Whether it's related or not, I now have a heart murmur, very slight, totally benign but it seems to wake up every new GP I register with, who then start writing me up for a battery of tests before I patiently explain that it's been investigated and that there's absolutely nothing wrong wit
 

col

Legendary Member
We must be at an age when we feel our mortality cathryn. My own little problem is nothing compared to yours fabs and others, but it did make me feel very fragile for a while, I was scared to exert myself in case my heart rate didnt come down again, very strange feeling. But I too now have the live for now thoughts and enjoy my health as it stands. Be posititive and be healthy as much as you can, its all we can do, and enjoy life friends and loved ones as much as possible.
 

Baggy

Cake connoisseur
Crackle said:
Whether it's related or not, I now have a heart murmur, very slight, totally benign but it seems to wake up every new GP I register with, who then start writing me up for a battery of tests before I patiently explain that it's been investigated and that there's absolutely nothing wrong wit

:rofl: Crackle, your sentence ended very abruptly. Crackle? CRACKLE!
 

Baggy

Cake connoisseur
Cathryn said:
I've been looking on websites for adults with congenital heart disease and I've been quite shocked at some of the ways in which other people struggle...breathlessness, ongoing medication, unable to 'do stuff' etc. It's made me feel very lucky but, as I said, suddenly very mortal.
The internet is wonderful in many ways, but there are quite a lot of things that you can find out about that you might have felt better not knowing about...

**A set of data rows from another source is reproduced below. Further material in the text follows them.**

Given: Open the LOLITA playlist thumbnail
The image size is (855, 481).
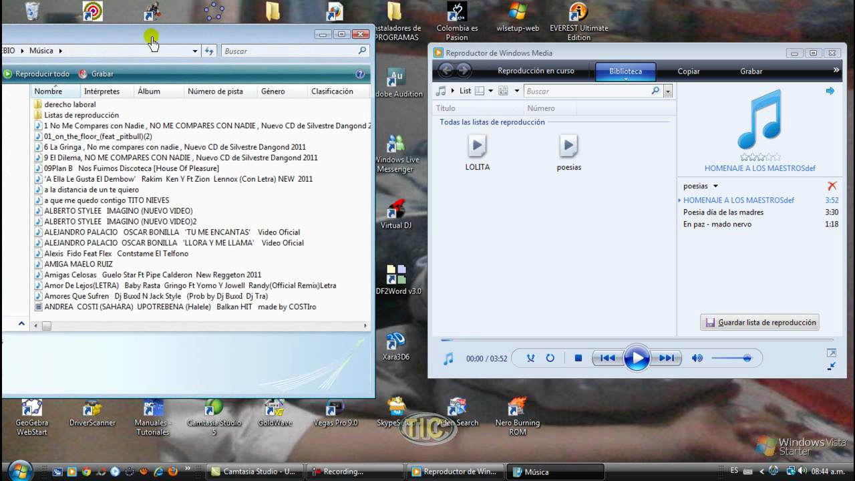Looking at the screenshot, I should pos(477,146).
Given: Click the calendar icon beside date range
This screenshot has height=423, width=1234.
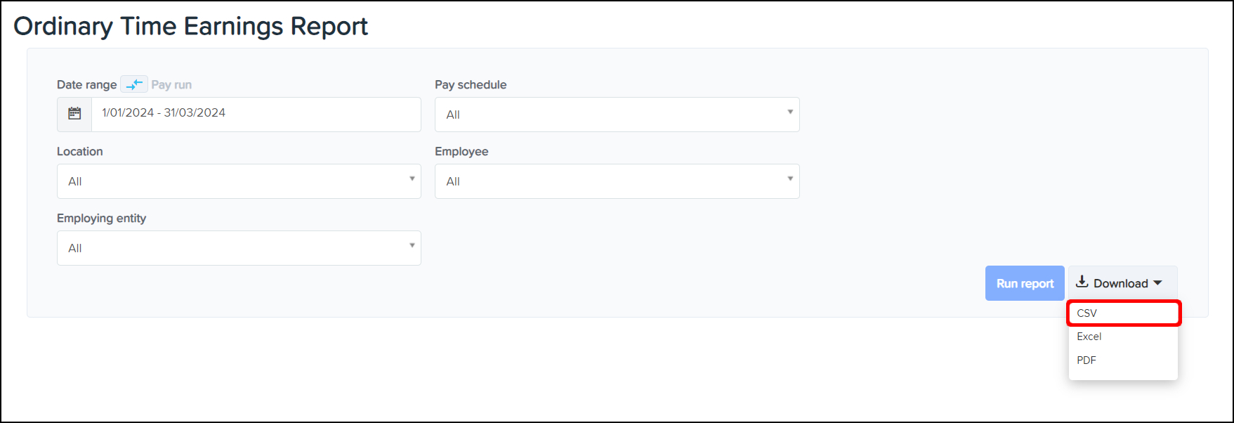Looking at the screenshot, I should pos(74,114).
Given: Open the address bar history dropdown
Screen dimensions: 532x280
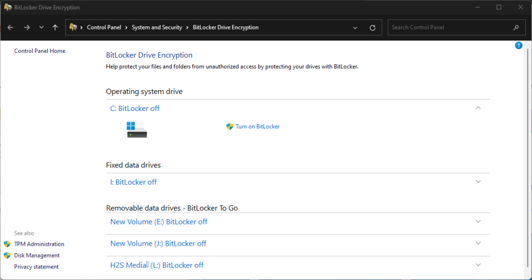Looking at the screenshot, I should tap(355, 27).
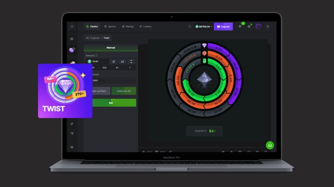Open the hamburger menu in the top bar

click(x=72, y=26)
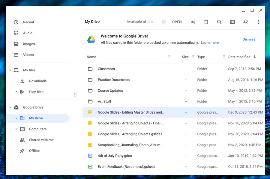Open the three-dot options menu
270x179 pixels.
point(259,22)
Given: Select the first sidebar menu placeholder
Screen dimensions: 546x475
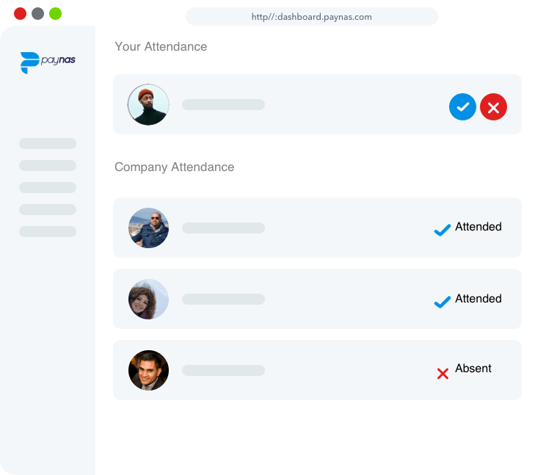Looking at the screenshot, I should (48, 144).
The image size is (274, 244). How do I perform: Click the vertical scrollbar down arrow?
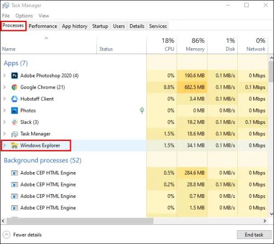click(271, 213)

I think also that being aware of our mortality is one of the downsides of the human condition.
 

Fab Foodie

hanging-on in quiet desperation ...
Location
Kirton, Devon.
col said:
Be posititive and be healthy as much as you can, its all we can do, and enjoy life friends and loved ones as much as possible.

Well said Col.

I think being aware of our mortality can be a good thing, it should ensure that we live life to the full, not shy away from it.